= BIAL IT Investment Region =

The Bangalore-BIAL ITIR is a 50 km^{2} (12,000 acres) IT Investment Region that was proposed in 2010 15 km north of Kempegowda International Airport in Bengaluru.

On 15 July, the region received final legislative approval from the state assembly and from the centre on 20 September 2013. The region is near Devanahalli. The Karnataka government has set up an empowered committee headed by Former Chief Minister D. V. Sadananda Gowda and IT/BT minister to guide the development of the region.

The ITIR was one of the largest proposed infrastructure projects in Karnataka's history. The development will involve a Centre-State partnership in conjunction with private partners. Basic infrastructure such as road, rail and telecommunication links will be provided by the Centre. The State governments will provide physical infrastructure and utilities, including power, water, sewerage and effluent treatment facilities. The Karnataka State Electronics Development Corporation (KEONICS) has recently issued Expression of Interest (EOI) for developing the region.

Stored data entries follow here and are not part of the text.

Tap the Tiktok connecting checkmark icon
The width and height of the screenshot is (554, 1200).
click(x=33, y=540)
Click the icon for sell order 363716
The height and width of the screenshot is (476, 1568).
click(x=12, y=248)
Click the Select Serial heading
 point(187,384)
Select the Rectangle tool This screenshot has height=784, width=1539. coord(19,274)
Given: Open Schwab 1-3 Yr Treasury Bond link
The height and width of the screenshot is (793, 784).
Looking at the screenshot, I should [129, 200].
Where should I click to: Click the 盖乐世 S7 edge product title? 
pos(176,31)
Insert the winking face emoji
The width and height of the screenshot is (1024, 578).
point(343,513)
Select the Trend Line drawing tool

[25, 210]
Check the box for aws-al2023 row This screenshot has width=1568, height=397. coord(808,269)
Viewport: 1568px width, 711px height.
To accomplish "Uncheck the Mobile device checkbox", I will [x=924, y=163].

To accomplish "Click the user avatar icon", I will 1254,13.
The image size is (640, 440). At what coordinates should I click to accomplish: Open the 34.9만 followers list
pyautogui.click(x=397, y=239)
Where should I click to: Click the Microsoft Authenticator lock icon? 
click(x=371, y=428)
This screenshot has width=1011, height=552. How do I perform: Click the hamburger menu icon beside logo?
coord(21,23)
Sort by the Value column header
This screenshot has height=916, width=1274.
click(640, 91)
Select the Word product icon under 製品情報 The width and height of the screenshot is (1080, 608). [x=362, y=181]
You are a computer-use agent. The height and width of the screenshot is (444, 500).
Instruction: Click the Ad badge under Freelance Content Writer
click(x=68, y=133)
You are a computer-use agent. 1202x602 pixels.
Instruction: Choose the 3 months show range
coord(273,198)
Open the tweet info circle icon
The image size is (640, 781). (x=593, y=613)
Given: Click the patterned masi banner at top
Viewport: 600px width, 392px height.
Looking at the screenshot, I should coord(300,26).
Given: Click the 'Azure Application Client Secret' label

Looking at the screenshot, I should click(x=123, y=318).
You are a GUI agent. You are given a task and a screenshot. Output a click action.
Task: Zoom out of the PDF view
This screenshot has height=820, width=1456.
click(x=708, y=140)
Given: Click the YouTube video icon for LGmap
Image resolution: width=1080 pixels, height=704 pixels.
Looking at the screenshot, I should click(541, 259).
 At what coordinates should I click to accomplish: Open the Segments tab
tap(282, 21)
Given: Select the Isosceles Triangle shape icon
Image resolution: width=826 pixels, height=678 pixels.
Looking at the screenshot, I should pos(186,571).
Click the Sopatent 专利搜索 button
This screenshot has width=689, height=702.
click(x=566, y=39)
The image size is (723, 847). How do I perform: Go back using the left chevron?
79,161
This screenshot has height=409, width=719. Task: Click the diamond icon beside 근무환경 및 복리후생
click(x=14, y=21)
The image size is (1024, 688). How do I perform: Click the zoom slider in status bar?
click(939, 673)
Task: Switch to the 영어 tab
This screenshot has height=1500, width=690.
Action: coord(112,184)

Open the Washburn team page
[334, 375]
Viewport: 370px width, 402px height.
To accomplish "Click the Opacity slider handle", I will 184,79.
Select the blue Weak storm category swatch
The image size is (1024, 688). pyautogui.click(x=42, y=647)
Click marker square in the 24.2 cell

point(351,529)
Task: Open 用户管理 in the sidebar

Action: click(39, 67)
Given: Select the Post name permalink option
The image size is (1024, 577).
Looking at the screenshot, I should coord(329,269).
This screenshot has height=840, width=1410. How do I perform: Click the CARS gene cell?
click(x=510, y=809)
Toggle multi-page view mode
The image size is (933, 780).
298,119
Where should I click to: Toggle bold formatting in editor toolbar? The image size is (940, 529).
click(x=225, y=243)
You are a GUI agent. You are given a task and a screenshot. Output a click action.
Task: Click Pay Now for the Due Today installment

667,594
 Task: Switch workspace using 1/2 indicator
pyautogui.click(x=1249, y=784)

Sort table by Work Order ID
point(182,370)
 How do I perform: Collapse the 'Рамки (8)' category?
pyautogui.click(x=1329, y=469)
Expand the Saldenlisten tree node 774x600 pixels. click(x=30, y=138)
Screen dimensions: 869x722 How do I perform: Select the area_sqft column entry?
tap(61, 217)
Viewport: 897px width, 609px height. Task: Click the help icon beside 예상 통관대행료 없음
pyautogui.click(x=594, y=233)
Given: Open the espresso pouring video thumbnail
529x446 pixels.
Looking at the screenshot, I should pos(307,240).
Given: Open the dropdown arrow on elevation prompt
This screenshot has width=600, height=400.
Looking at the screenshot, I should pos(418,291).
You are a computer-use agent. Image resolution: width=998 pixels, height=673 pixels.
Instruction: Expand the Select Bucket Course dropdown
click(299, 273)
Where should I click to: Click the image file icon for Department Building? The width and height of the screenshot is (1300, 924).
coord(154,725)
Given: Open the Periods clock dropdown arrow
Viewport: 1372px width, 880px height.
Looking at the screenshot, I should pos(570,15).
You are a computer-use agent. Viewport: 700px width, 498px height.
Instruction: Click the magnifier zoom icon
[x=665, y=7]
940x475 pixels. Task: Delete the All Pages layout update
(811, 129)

Over 55 multinational IT companies including Infosys, Wipro, TCS, and Cognizant have signaled an interest in joining and have signed MOUs.

In 2015, the Times of India reported that the project had been put on hold, because of both the increase in the value of the agricultural land it would need to acquire, and " lack of interest shown by major IT companies " The article also said that " IT companies are also worried about the connectivity and travel time."